OBJECTIVE:
Format the listing below as a numbered list, leaving out the blank lines.

SUPPLIED DATA:
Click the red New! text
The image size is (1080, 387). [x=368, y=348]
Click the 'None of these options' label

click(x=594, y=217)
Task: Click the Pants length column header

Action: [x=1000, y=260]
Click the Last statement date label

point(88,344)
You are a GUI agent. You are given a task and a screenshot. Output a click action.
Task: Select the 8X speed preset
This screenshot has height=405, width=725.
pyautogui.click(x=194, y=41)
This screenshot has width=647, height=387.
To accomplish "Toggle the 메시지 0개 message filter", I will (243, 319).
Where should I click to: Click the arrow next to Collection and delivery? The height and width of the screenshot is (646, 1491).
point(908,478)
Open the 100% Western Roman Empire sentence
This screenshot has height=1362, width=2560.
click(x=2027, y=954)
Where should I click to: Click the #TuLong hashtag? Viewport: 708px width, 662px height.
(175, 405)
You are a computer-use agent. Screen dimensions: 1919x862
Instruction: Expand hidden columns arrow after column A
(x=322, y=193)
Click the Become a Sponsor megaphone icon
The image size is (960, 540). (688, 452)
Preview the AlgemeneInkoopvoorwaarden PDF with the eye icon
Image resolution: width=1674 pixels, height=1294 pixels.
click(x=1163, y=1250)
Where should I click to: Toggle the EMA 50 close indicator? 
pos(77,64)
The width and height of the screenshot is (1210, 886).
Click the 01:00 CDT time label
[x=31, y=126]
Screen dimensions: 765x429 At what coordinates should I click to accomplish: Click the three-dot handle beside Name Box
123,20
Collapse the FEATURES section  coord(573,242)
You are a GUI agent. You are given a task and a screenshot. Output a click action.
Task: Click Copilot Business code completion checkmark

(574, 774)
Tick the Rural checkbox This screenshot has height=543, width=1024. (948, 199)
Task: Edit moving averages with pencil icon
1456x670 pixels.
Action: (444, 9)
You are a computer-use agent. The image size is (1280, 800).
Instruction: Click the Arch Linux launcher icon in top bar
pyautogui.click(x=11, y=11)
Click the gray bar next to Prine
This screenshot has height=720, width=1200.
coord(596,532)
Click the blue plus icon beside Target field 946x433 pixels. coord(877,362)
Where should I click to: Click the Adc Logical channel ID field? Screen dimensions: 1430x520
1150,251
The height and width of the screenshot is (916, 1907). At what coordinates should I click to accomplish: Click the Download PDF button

RESULT FOR THIS EXERCISE:
1. Click the red New! text
2. The image size is (1080, 387). [x=368, y=348]
3. Click the 'None of these options' label
4. click(x=594, y=217)
5. Task: Click the Pants length column header
6. Action: [x=1000, y=260]
7. Click the Last statement date label
8. point(88,344)
9. You are a GUI agent. You are given a task and a screenshot. Output a click action.
10. Task: Select the 8X speed preset
11. This screenshot has height=405, width=725.
12. pyautogui.click(x=194, y=41)
13. This screenshot has width=647, height=387.
14. To accomplish "Toggle the 메시지 0개 message filter", I will (243, 319).
15. Where should I click to: Click the arrow next to Collection and delivery? The height and width of the screenshot is (646, 1491).
16. point(908,478)
17. Open the 100% Western Roman Empire sentence
18. This screenshot has height=1362, width=2560.
19. click(x=2027, y=954)
20. Where should I click to: Click the #TuLong hashtag? Viewport: 708px width, 662px height.
21. (175, 405)
22. You are a computer-use agent. Screen dimensions: 1919x862
23. Instruction: Expand hidden columns arrow after column A
24. (x=322, y=193)
25. Click the Become a Sponsor megaphone icon
26. The image size is (960, 540). (688, 452)
27. Preview the AlgemeneInkoopvoorwaarden PDF with the eye icon
28. Image resolution: width=1674 pixels, height=1294 pixels.
29. click(x=1163, y=1250)
30. Where should I click to: Toggle the EMA 50 close indicator? 
31. pos(77,64)
32. The width and height of the screenshot is (1210, 886).
33. Click the 01:00 CDT time label
34. [x=31, y=126]
35. Screen dimensions: 765x429 At what coordinates should I click to accomplish: Click the three-dot handle beside Name Box
36. 123,20
37. Collapse the FEATURES section  coord(573,242)
38. You are a GUI agent. You are given a task and a screenshot. Output a click action.
39. Task: Click Copilot Business code completion checkmark
40. (574, 774)
41. Tick the Rural checkbox This screenshot has height=543, width=1024. (948, 199)
42. Task: Edit moving averages with pencil icon
43. 1456x670 pixels.
44. Action: (444, 9)
45. You are a computer-use agent. The image size is (1280, 800).
46. Instruction: Click the Arch Linux launcher icon in top bar
47. pyautogui.click(x=11, y=11)
48. Click the gray bar next to Prine
49. This screenshot has height=720, width=1200.
50. coord(596,532)
51. Click the blue plus icon beside Target field 946x433 pixels. coord(877,362)
52. Where should I click to: Click the Adc Logical channel ID field? Screen dimensions: 1430x520
53. 1150,251
54. The height and width of the screenshot is (916, 1907). At what coordinates should I click to accomplish: Click the Download PDF button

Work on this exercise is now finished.